CN102372599A

CN102372599A - Method for separating glycol and butylene glycol

Info

Publication number: CN102372599A
Application number: CN2010102608545A
Authority: CN
Inventors: 钟禄平; 肖剑; 卢咏琰
Original assignee: China Petroleum and Chemical Corp; Sinopec Shanghai Research Institute of Petrochemical Technology
Current assignee: China Petroleum and Chemical Corp; Sinopec Shanghai Research Institute of Petrochemical Technology
Priority date: 2010-08-23
Filing date: 2010-08-23
Publication date: 2012-03-14
Anticipated expiration: 2030-08-23
Also published as: CN102372599B

Abstract

The invention relates to a method for separating glycol and butylene glycol, and mainly aims to solve the problem of high separation energy consumption in separation of glycol and butylene glycol through azeotropic rectification. The method comprises the steps of: putting a glycol solution with butylene glycol content higher than 1% and a strippant into the raw material feeding bed and the strippant feeding bed of a simulated moving bed instrument loaded with an adsorbent, with the extraction solution mixed by the strippant and butylene glycol, and the raffinate mixed by the strippant and glycol, subjecting the extraction solution to separation in a butylene glycol separation tower, recovering the strippant from the tower top, and collecting butylene glycol from the tower kettle, delivering the raffinate into a glycol separation tower, recovering the strippant from the tower top, and collecting glycol from the tower kettle, with the adsorbent selected from at least one of nonfunctional resin or a molecular sieve, and the strippant selected from at least one of polar solvents. The technical method provided in the invention solves the problem well, and can be used in industrial production of glycol and butylene glycol separation.

Description

The method of separating terepthaloyl moietie and butyleneglycol

Technical field

The present invention relates to a kind of method of separating terepthaloyl moietie and butyleneglycol.

Background technology

Terepthaloyl moietie (EG) is a kind of important Organic Chemicals; Be mainly used in to produce and gather vinegar fiber, frostproofer, unsaturated polyester vinegar resin, lubricant, softening agent, nonionogenic tenside and explosive etc.; Can be used for industries such as coating, soup, brake fluid and printing ink in addition; Solvent and medium as ammonium pertorate are used to produce special solvent glycol ether etc., and purposes very extensively.

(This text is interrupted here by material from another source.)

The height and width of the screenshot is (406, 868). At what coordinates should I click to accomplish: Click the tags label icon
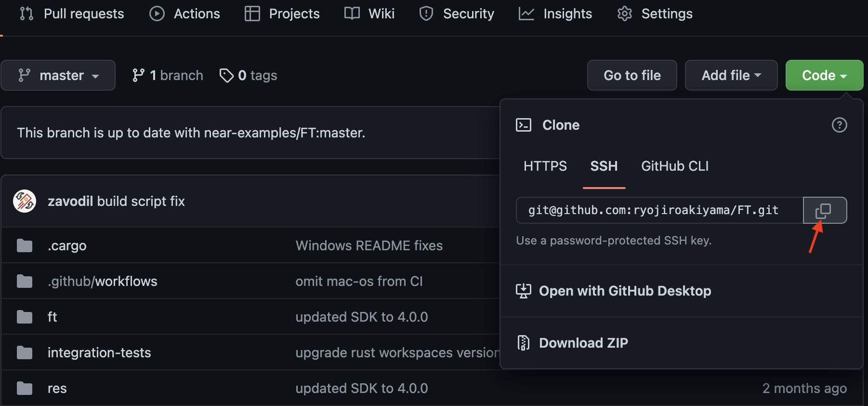226,76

At present; Direct hydration method or the legal operational path of pressurized water are all adopted in domestic and international large-scale terepthaloyl moietie production; This technology is that oxyethane and water are made into mixed aqueous solution by 1: 20～22 (mol ratios), and in 130～180 ℃, 1.0～2.5MPa is reaction 18～30min down in fixed-bed reactor; Oxyethane all is converted into alcohol mixture; The aqueous glycol solution content that generates carry through the multiple-effect evaporator dehydration then and obtain terepthaloyl moietie dense the separation with rectification under vacuum, but production equipment need be provided with a plurality of vaporizers greatly about 10% (massfraction); Consume lot of energy and be used for dehydration, cause that the technological process of production is long, equipment is many, energy consumption is high, directly influence the production cost of terepthaloyl moietie.Since the seventies in 20th century; Both at home and abroad some major companies that mainly produce terepthaloyl moietie all are devoted to the Synthesis of Ethylene Glycol by Catalytic Hydration Study on Technology; Mainly contain Shell company, U.S. UCC company and Dow company, the Mitsubishi chemical company of Ying He, domestic Dalian University of Technology, Shanghai Petroleum Chemical Engineering Institute, Nanjing University of Technology etc.What representative was wherein arranged is the heterogeneous catalysis hydration method of Shell company and the homogeneous catalysis hydration method of UCC company.Patent CN101138725A discloses a kind of Catalysts and its preparation method of oxalic ester hydrogenation synthesizing of ethylene glycol, and it is active ingredient with the metallic copper, and zinc is auxiliary agent, adopts coprecipitation method to prepare catalyzer.Document " petrochemical complex " was rolled up the 340th～343 page of the 4th phase in 2007 the 36th and has been introduced a kind of employing Cu/SiO ₂Carry out the research of hydrogenation of dimethyl oxalate to synthesizing ethylene glycol reaction.Patent CN101475442A and patent CN101475443A are described the technology and the Preparation of Catalyst of hydrogenation of oxalate for preparing ethylene glycol respectively.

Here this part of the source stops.